Exercise:
Could you switch "image size" to "screenshot size" in the items, starting at the line that has "Task: Click the" and going through the end of the items, with everything else unchanged and the pictures left out?

Given records:

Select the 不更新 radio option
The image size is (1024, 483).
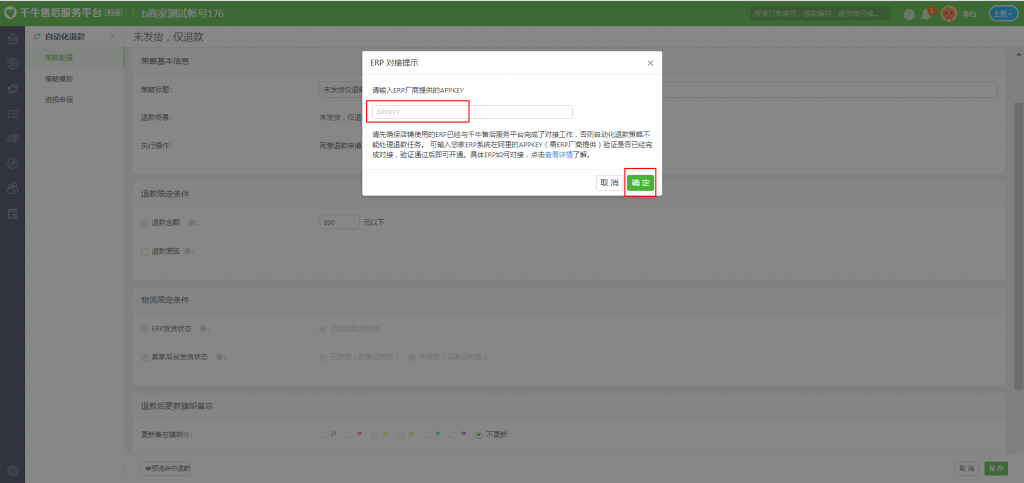tap(479, 435)
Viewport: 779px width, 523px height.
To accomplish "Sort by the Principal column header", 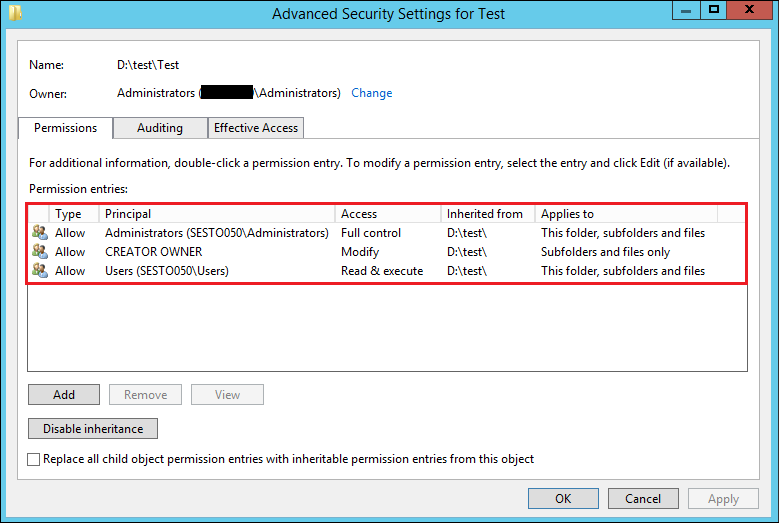I will click(x=217, y=214).
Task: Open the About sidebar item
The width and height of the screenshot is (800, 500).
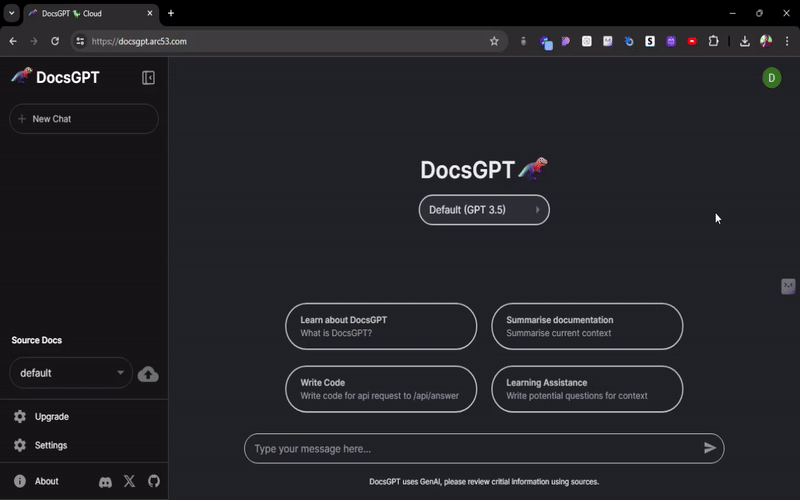Action: (x=46, y=481)
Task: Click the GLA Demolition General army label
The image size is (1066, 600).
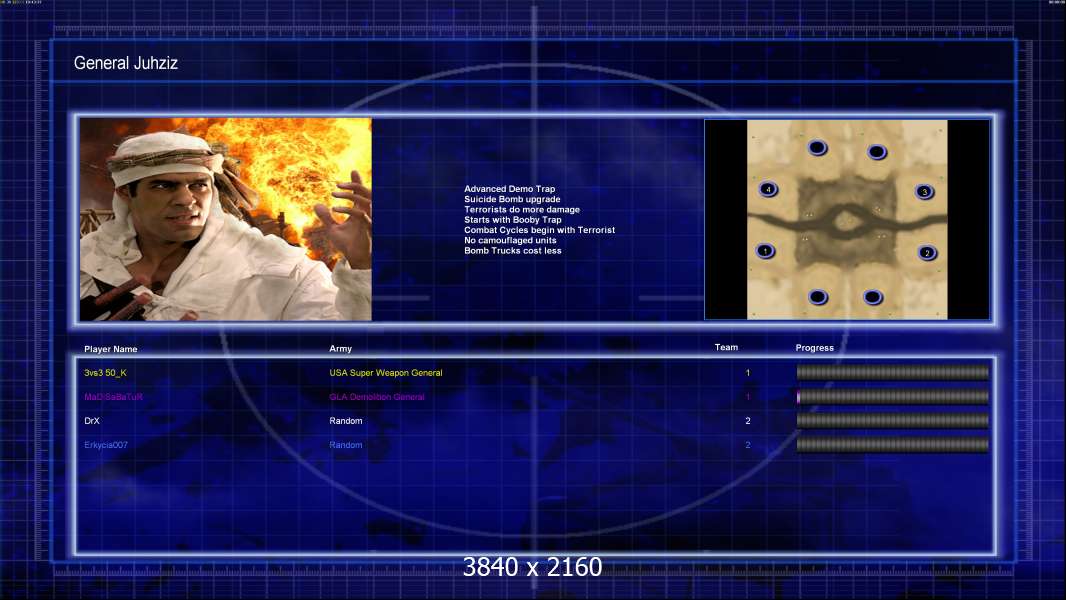Action: click(x=377, y=397)
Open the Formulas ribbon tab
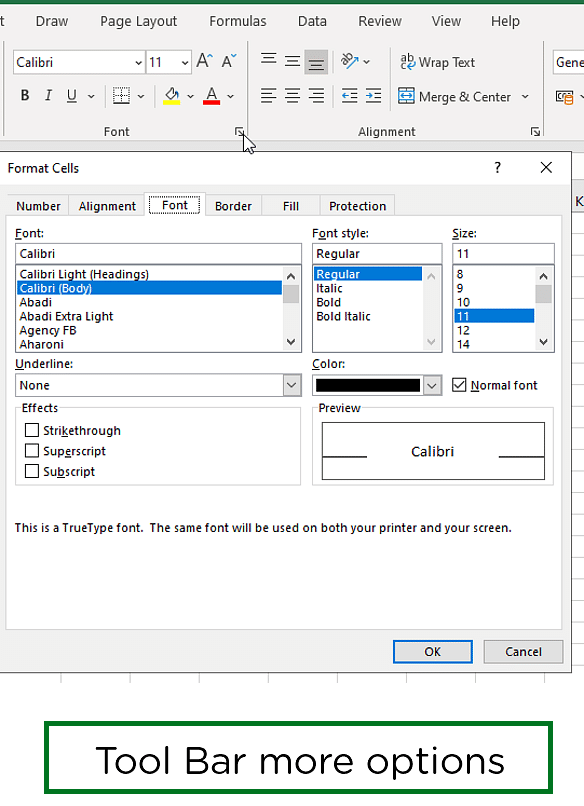Viewport: 584px width, 806px height. (238, 21)
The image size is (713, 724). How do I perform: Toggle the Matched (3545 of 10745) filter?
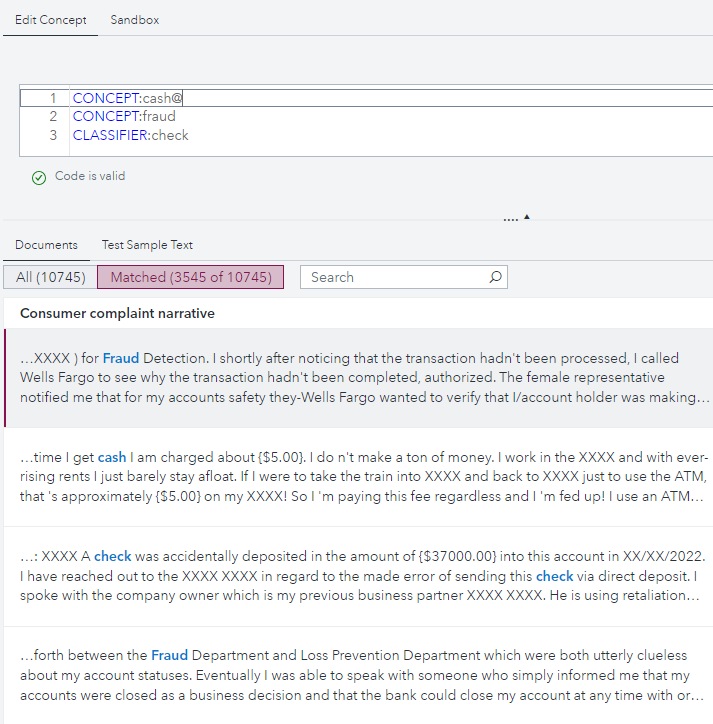point(190,277)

Output of the task:
Task: Click the GLA Demolition General army label
The screenshot size is (1066, 600).
Action: click(x=377, y=397)
Open the Formulas ribbon tab
Viewport: 584px width, 806px height. (238, 21)
The screenshot size is (713, 724). How do I perform: Toggle the Matched (3545 of 10745) filter?
point(190,277)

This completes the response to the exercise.